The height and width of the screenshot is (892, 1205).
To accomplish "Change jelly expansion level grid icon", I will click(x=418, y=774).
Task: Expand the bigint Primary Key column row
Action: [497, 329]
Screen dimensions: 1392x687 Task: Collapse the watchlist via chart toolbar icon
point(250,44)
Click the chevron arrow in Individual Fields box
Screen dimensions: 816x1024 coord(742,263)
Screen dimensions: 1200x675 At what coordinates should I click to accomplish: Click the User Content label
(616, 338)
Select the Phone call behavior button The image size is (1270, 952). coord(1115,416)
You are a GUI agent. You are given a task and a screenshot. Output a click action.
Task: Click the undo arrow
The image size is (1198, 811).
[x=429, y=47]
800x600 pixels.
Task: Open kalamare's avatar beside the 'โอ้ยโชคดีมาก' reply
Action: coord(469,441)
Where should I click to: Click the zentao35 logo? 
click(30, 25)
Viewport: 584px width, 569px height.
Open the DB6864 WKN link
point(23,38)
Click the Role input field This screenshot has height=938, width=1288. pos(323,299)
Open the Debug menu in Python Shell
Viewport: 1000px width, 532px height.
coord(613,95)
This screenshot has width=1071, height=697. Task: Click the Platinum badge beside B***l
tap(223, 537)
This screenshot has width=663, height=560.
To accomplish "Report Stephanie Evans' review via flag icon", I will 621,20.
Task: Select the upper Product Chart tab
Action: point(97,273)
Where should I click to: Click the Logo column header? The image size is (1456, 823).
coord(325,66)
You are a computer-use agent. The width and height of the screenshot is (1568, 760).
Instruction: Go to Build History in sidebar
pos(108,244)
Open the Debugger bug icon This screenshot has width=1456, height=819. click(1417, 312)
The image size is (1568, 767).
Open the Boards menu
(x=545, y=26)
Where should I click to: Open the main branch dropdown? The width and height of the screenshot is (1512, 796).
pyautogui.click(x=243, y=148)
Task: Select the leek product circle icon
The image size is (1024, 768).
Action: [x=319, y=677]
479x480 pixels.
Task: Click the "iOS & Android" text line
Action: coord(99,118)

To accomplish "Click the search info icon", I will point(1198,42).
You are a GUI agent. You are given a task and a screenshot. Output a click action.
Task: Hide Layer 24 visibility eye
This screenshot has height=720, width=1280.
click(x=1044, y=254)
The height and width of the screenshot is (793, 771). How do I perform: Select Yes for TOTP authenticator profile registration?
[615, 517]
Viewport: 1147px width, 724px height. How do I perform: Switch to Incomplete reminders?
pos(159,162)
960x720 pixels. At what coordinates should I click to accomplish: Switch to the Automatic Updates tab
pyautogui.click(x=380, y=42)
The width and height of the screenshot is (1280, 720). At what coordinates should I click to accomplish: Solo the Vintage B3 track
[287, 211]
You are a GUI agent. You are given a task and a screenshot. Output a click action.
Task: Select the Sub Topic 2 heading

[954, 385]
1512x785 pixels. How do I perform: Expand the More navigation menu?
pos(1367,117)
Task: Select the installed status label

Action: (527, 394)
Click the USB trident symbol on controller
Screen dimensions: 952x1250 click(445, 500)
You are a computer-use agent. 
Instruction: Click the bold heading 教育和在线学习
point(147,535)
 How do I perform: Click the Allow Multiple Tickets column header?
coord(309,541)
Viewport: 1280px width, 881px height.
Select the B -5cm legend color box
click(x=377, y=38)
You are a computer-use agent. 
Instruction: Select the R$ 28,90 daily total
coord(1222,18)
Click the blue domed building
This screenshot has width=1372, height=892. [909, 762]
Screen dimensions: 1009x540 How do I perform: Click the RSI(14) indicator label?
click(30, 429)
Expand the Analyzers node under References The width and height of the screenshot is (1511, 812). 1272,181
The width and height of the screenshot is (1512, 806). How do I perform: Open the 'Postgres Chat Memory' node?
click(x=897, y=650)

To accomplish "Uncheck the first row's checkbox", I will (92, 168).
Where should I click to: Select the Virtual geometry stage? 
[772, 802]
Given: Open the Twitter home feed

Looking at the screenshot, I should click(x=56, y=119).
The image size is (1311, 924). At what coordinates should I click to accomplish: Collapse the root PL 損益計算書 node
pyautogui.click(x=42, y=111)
_____
◆ WRITTEN REQUEST ◆
Please output each line of the records above as a string in a JSON list, one string per line, leaving out blank lines.

◆ TASK ANSWER ◆
[
  "The height and width of the screenshot is (892, 1205).",
  "To accomplish \"Change jelly expansion level grid icon\", I will click(x=418, y=774).",
  "Task: Expand the bigint Primary Key column row",
  "Action: [497, 329]",
  "Screen dimensions: 1392x687 Task: Collapse the watchlist via chart toolbar icon",
  "point(250,44)",
  "Click the chevron arrow in Individual Fields box",
  "Screen dimensions: 816x1024 coord(742,263)",
  "Screen dimensions: 1200x675 At what coordinates should I click to accomplish: Click the User Content label",
  "(616, 338)",
  "Select the Phone call behavior button The image size is (1270, 952). coord(1115,416)",
  "You are a GUI agent. You are given a task and a screenshot. Output a click action.",
  "Task: Click the undo arrow",
  "The image size is (1198, 811).",
  "[x=429, y=47]",
  "800x600 pixels.",
  "Task: Open kalamare's avatar beside the 'โอ้ยโชคดีมาก' reply",
  "Action: coord(469,441)",
  "Where should I click to: Click the zentao35 logo? ",
  "click(30, 25)",
  "Viewport: 584px width, 569px height.",
  "Open the DB6864 WKN link",
  "point(23,38)",
  "Click the Role input field This screenshot has height=938, width=1288. pos(323,299)",
  "Open the Debug menu in Python Shell",
  "Viewport: 1000px width, 532px height.",
  "coord(613,95)",
  "This screenshot has width=1071, height=697. Task: Click the Platinum badge beside B***l",
  "tap(223, 537)",
  "This screenshot has width=663, height=560.",
  "To accomplish \"Report Stephanie Evans' review via flag icon\", I will 621,20.",
  "Task: Select the upper Product Chart tab",
  "Action: point(97,273)",
  "Where should I click to: Click the Logo column header? The image size is (1456, 823).",
  "coord(325,66)",
  "You are a computer-use agent. The width and height of the screenshot is (1568, 760).",
  "Instruction: Go to Build History in sidebar",
  "pos(108,244)",
  "Open the Debugger bug icon This screenshot has width=1456, height=819. click(1417, 312)",
  "The image size is (1568, 767).",
  "Open the Boards menu",
  "(x=545, y=26)",
  "Where should I click to: Open the main branch dropdown? The width and height of the screenshot is (1512, 796).",
  "pyautogui.click(x=243, y=148)",
  "Task: Select the leek product circle icon",
  "The image size is (1024, 768).",
  "Action: [x=319, y=677]",
  "479x480 pixels.",
  "Task: Click the \"iOS & Android\" text line",
  "Action: coord(99,118)",
  "To accomplish \"Click the search info icon\", I will point(1198,42).",
  "You are a GUI agent. You are given a task and a screenshot. Output a click action.",
  "Task: Hide Layer 24 visibility eye",
  "This screenshot has height=720, width=1280.",
  "click(x=1044, y=254)",
  "The height and width of the screenshot is (793, 771). How do I perform: Select Yes for TOTP authenticator profile registration?",
  "[615, 517]",
  "Viewport: 1147px width, 724px height. How do I perform: Switch to Incomplete reminders?",
  "pos(159,162)",
  "960x720 pixels. At what coordinates should I click to accomplish: Switch to the Automatic Updates tab",
  "pyautogui.click(x=380, y=42)",
  "The width and height of the screenshot is (1280, 720). At what coordinates should I click to accomplish: Solo the Vintage B3 track",
  "[287, 211]",
  "You are a GUI agent. You are given a task and a screenshot. Output a click action.",
  "Task: Select the Sub Topic 2 heading",
  "[954, 385]",
  "1512x785 pixels. How do I perform: Expand the More navigation menu?",
  "pos(1367,117)",
  "Task: Select the installed status label",
  "Action: (527, 394)",
  "Click the USB trident symbol on controller",
  "Screen dimensions: 952x1250 click(445, 500)",
  "You are a computer-use agent. ",
  "Instruction: Click the bold heading 教育和在线学习",
  "point(147,535)",
  " How do I perform: Click the Allow Multiple Tickets column header?",
  "coord(309,541)",
  "Viewport: 1280px width, 881px height.",
  "Select the B -5cm legend color box",
  "click(x=377, y=38)",
  "You are a computer-use agent. ",
  "Instruction: Select the R$ 28,90 daily total",
  "coord(1222,18)",
  "Click the blue domed building",
  "This screenshot has width=1372, height=892. [909, 762]",
  "Screen dimensions: 1009x540 How do I perform: Click the RSI(14) indicator label?",
  "click(30, 429)",
  "Expand the Analyzers node under References The width and height of the screenshot is (1511, 812). 1272,181",
  "The width and height of the screenshot is (1512, 806). How do I perform: Open the 'Postgres Chat Memory' node?",
  "click(x=897, y=650)",
  "To accomplish \"Uncheck the first row's checkbox\", I will (92, 168).",
  "Where should I click to: Select the Virtual geometry stage? ",
  "[772, 802]",
  "Given: Open the Twitter home feed",
  "Looking at the screenshot, I should click(x=56, y=119).",
  "The image size is (1311, 924). At what coordinates should I click to accomplish: Collapse the root PL 損益計算書 node",
  "pyautogui.click(x=42, y=111)"
]